Dick Waterman, Promoter and Photographer of the Blues, Dies at 88
Dick Waterman, a beacon in the world of blues who as a promoter, talent manager and photographer helped revive the careers of a generation of storied purveyors of that bedrock American art form while lyrically documenting their journeys with his camera, died on Jan. 26 in Oxford, Miss. He was 88.
His niece Theodora Saal said the cause was heart failure. A native of Massachusetts, he had lived in Oxford for nearly four decades.
Through his company, Avalon Productions, which was considered the first management and booking agency devoted primarily to Black blues artists, Mr. Waterman provided overdue exposure — and income — to early blues luminaries like Mississippi John Hurt, Son House and Skip James.
He also shepherded the careers of a younger blues cohort, including Buddy Guy and Otis Rush, as well as one young white artist, the singer-songwriter and future Grammy Award winner Bonnie Raitt.

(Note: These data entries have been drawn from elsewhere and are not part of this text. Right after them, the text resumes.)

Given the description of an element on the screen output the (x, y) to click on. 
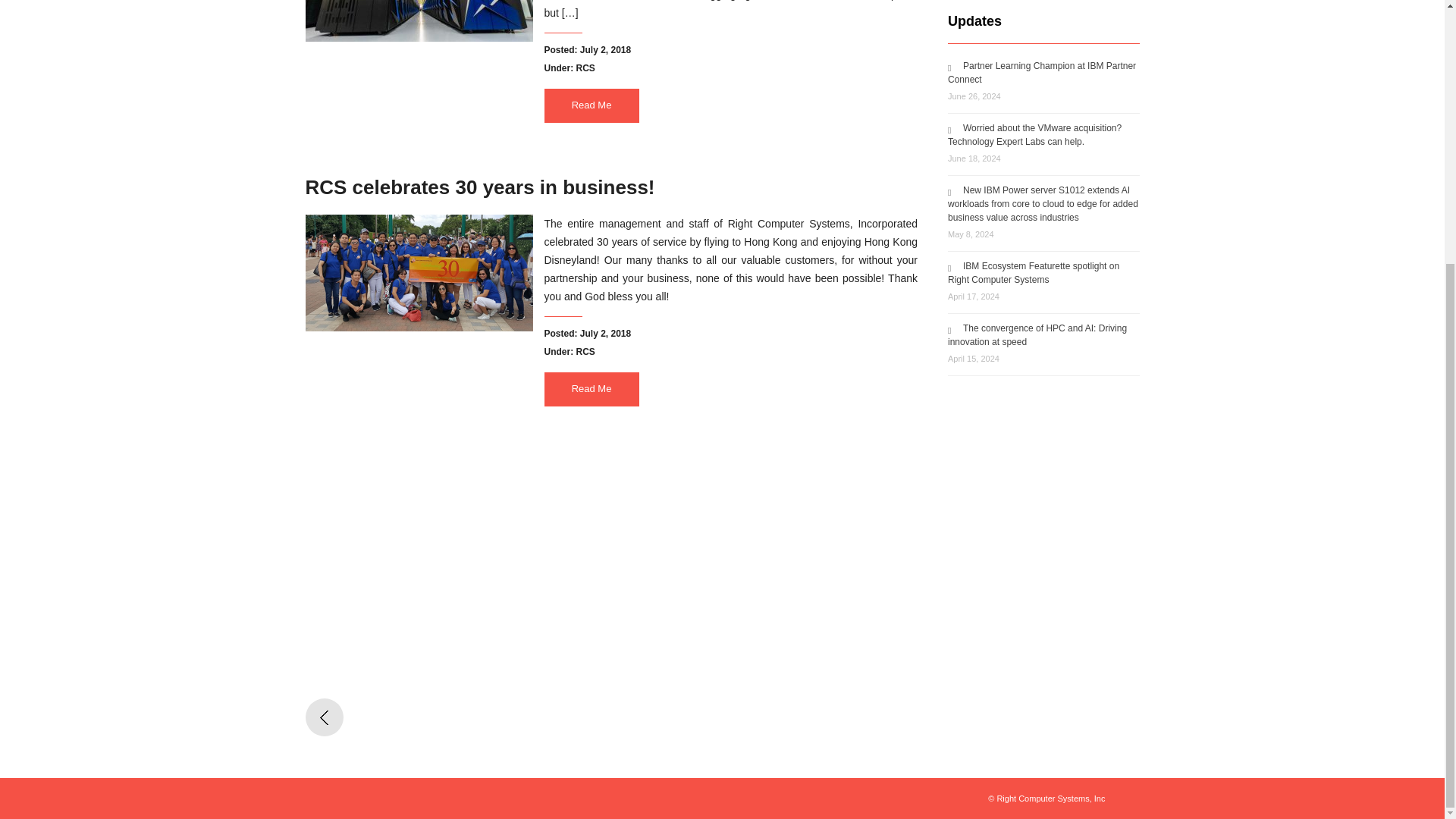
Read Me (591, 105)
Read Me (591, 389)
IBM Ecosystem Featurette spotlight on Right Computer Systems (1033, 273)
Partner Learning Champion at IBM Partner Connect (1041, 72)
RCS (585, 68)
RCS celebrates 30 years in business! (478, 187)
The convergence of HPC and AI: Driving innovation at speed (1036, 334)
RCS (585, 351)
Given the description of an element on the screen output the (x, y) to click on. 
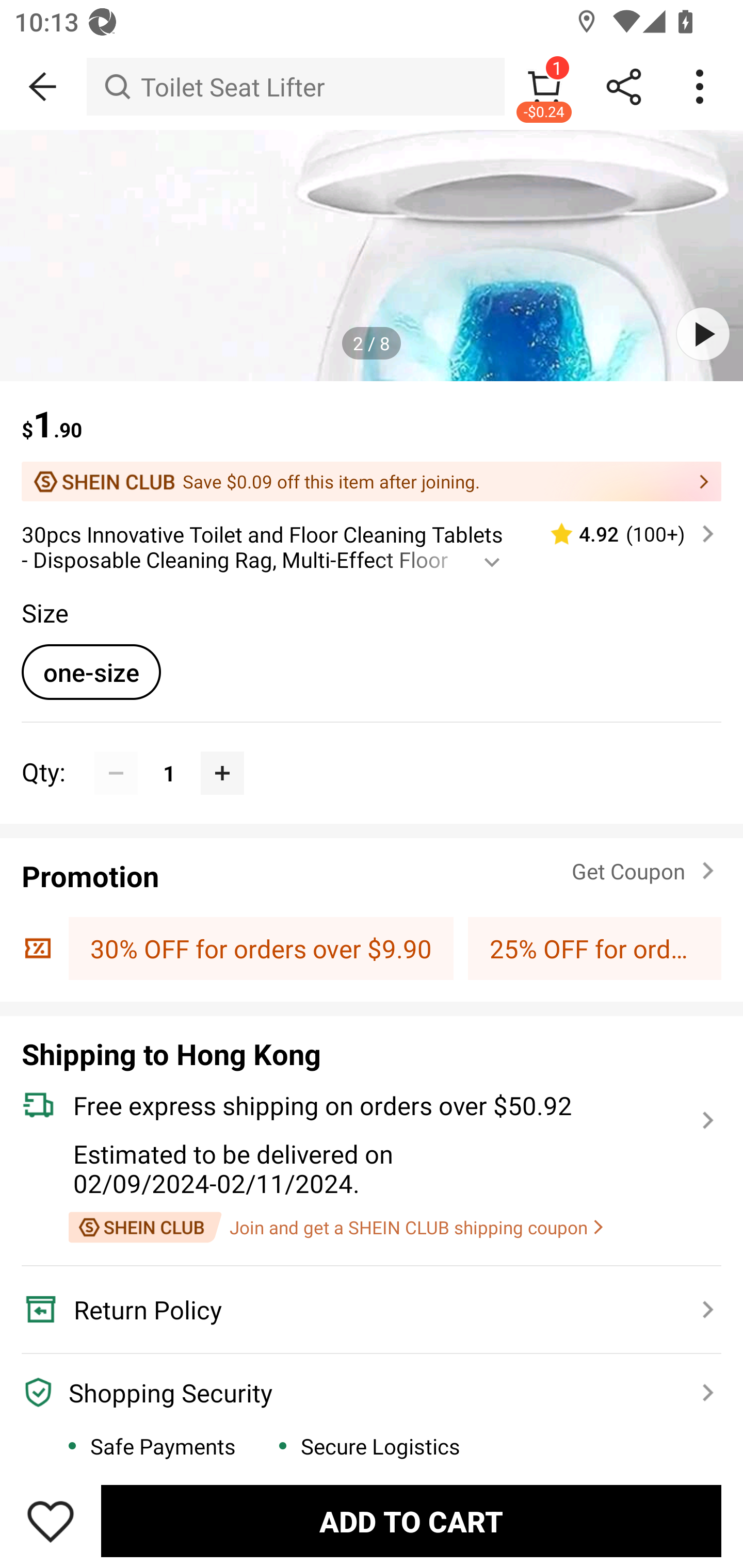
BACK (43, 86)
1 -$0.24 (543, 87)
Toilet Seat Lifter (295, 87)
PHOTOS 2 / 8 (371, 255)
2 / 8 (371, 343)
$1.90 Save $0.09 off this item after joining. (371, 441)
Save $0.09 off this item after joining. (371, 480)
4.92 (100‎+) (623, 533)
Size (44, 612)
one-size one-sizeselected option (91, 671)
Qty: 1 (371, 750)
Join and get a SHEIN CLUB shipping coupon (335, 1226)
Return Policy (359, 1309)
ADD TO CART (411, 1520)
Save (50, 1520)
Given the description of an element on the screen output the (x, y) to click on. 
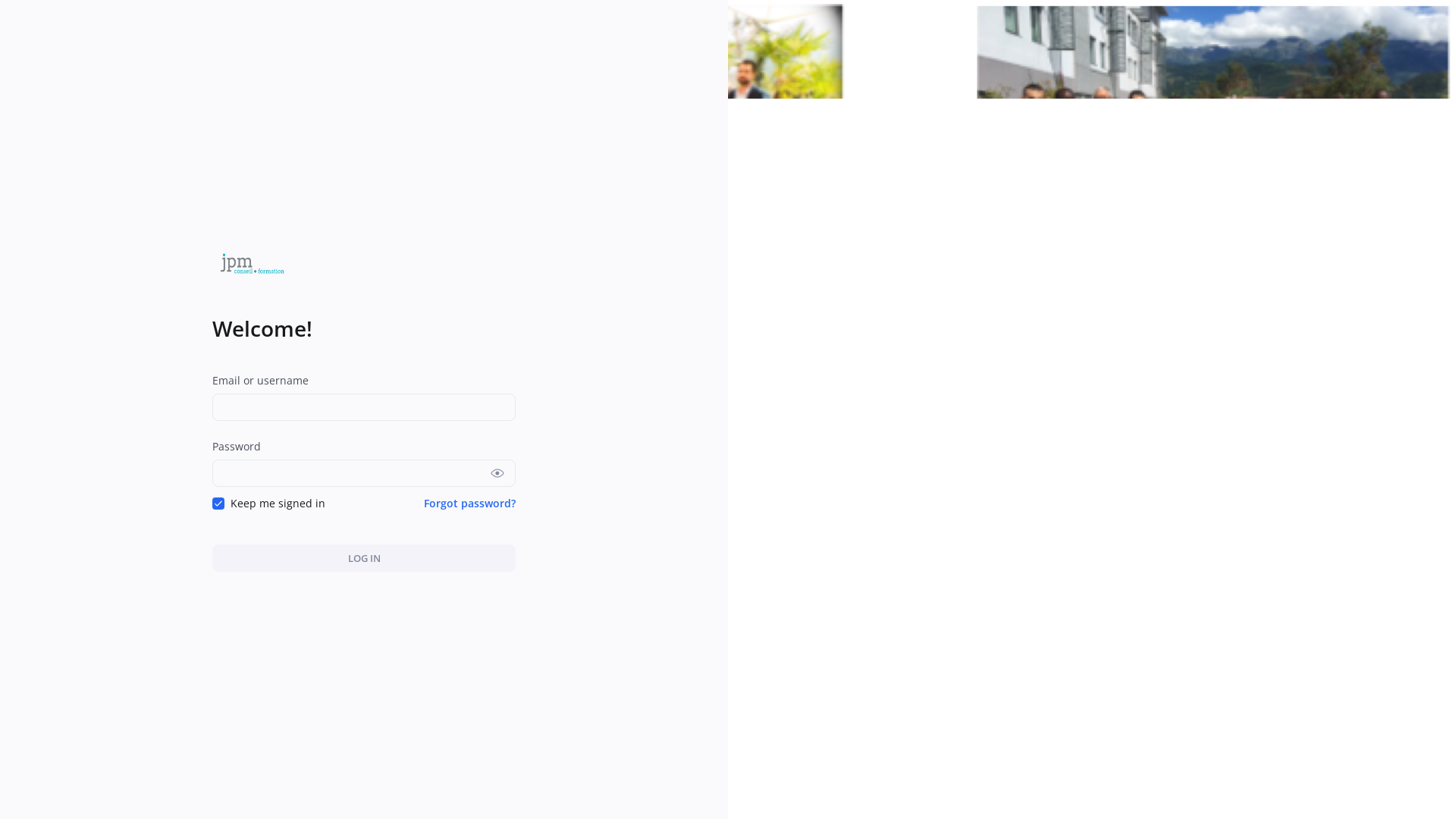
LOG IN Element type: text (363, 539)
Forgot password? Element type: text (469, 484)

“Dick Waterman just may be the most knowledgeable man on the history of blues,” the music writer Don Wilcock wrote in 2019 on the website American Blues Scene. Mr. Waterman, he added, “sought out the originators of the genre, pulled them out of ‘retirement’ and presented them to a folk audience that to that point considered blues to be a footnote in the American musical history.”